虽然他刚出江湖那会儿也差不多是这个德行,不仅冤枉过李莲花是药魔,以后来还因为单孤刀的事以及李相夷的身份曝光跟李莲花决裂过,尽是些不堪回首的往事。
但一想到这小子因为脑子转不过弯来害得司凤这么惨,他就来气。
眼见着钟敏言像霜打的茄子一样又蔫了下去,禹司凤一边张嘴咽下了方多病喂来的粥,一边弯起眼,笑道:“那便罚他这些日子帮我照顾小银花好了。”
他抬眼看向钟敏言,“这些时日我与……流辉住在一处,小银花到底已化了人形,不便与我们一起,她昨夜便是宿在盒中,委屈了一夜。等会儿便有劳你与玲珑一起为她寻个房间暂时住下。”
钟敏言忙拍了拍胸脯,“包在我身上!”
三人没能在屋里坐太久,便被方多病赶了出去,连带着昨天夜里气闷地团在盒子里睡了一宿的小银花。
禹司凤已经用完了药粥,带着几分好笑地看着他板着的脸,“我这不是没事了吗?”
方多病一屁股坐在床边,搂着人倒回了榻上,“总得给他点教训,下次才不至于跟被人蒙了眼似的。”

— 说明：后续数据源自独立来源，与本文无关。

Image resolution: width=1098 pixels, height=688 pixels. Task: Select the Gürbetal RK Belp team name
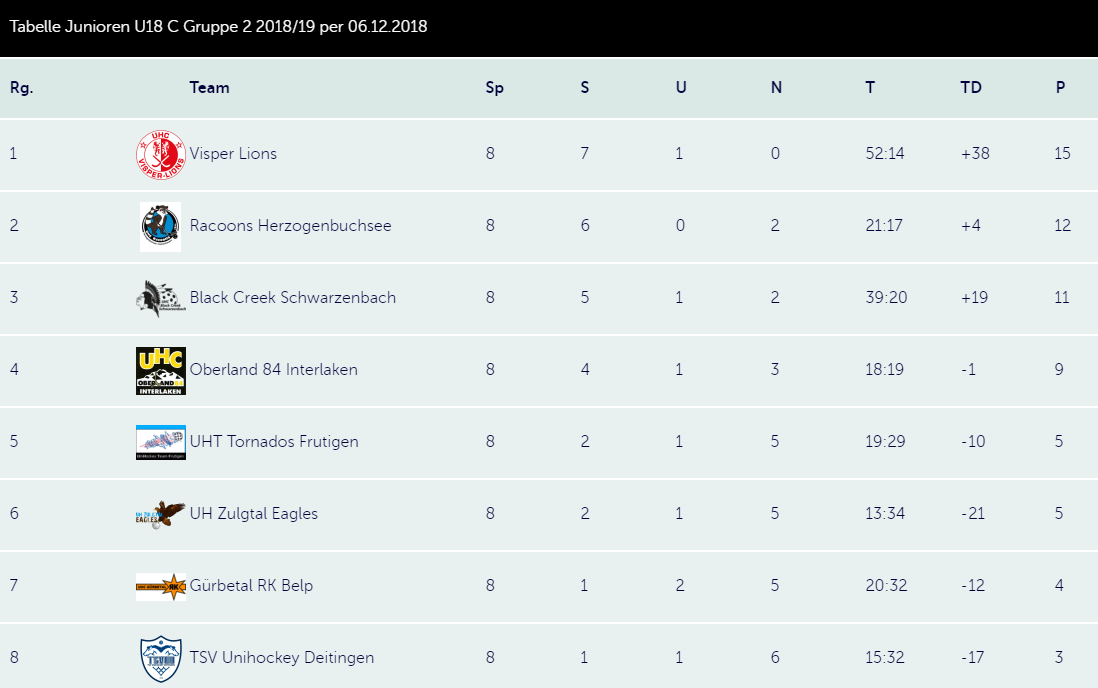(x=251, y=586)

青年趴在他怀中,指尖轻轻勾着他的衣襟,面上的笑容却淡了一些。
“你……难道没想过,或许我真的隐瞒了什么吗?”
他摸了摸自己如今已经没有面具的脸,“比如……我的面具。”
方多病握住他的手腕,略微往上一滑,便将这只修长白皙的手给握在了手中。
他笑了笑,“其实我对事,一直很喜欢追根究底,从前对人也是。不过等经历得多了,便发觉与人相处的时候便像是喝酒,每个人的酒量不同,喝酒的习惯也不同,我或许酒量比较大,也喜欢杯杯见底,但别人不见得都是如此。”
“人总不能因为自己的喜好,便去勉强别人,所以我也不能因为自己喜欢与人推心置腹,便要求那些有秘密的人必须要对我坦诚一切。”
“那样并非人与人之间的相处之道。”
他垂眼看向禹司凤,面上的笑意更加深了几分。
“所以即便你有不能告诉我的秘密也没关系,我喜欢的,又不是你的秘密。”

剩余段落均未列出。